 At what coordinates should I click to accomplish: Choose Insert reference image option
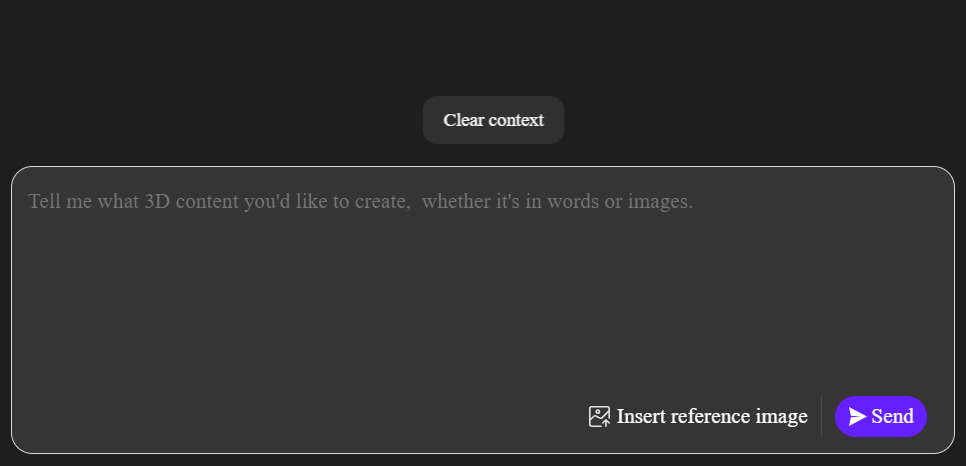point(698,417)
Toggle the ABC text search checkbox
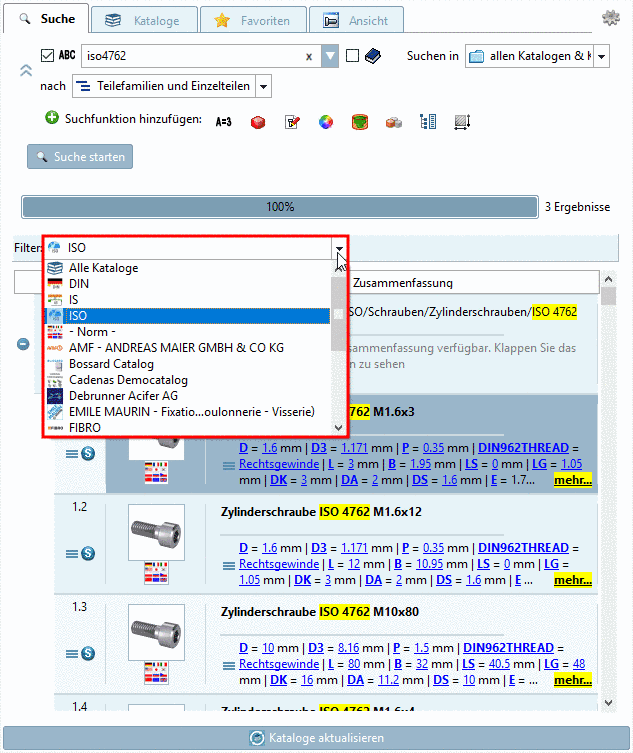This screenshot has width=633, height=753. (48, 56)
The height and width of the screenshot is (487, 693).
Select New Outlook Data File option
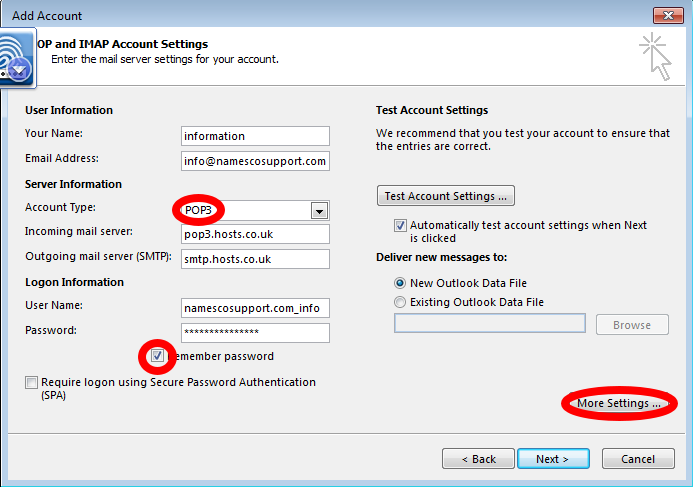(x=400, y=283)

____________

→ Try it:
An exact copy of every record above is required, with all pictures omitted.

→ Expected answer:
 At what coordinates should I click to accomplish: Choose Insert reference image option
point(698,417)
Toggle the ABC text search checkbox
This screenshot has width=633, height=753. (48, 56)
The height and width of the screenshot is (487, 693).
Select New Outlook Data File option
(x=400, y=283)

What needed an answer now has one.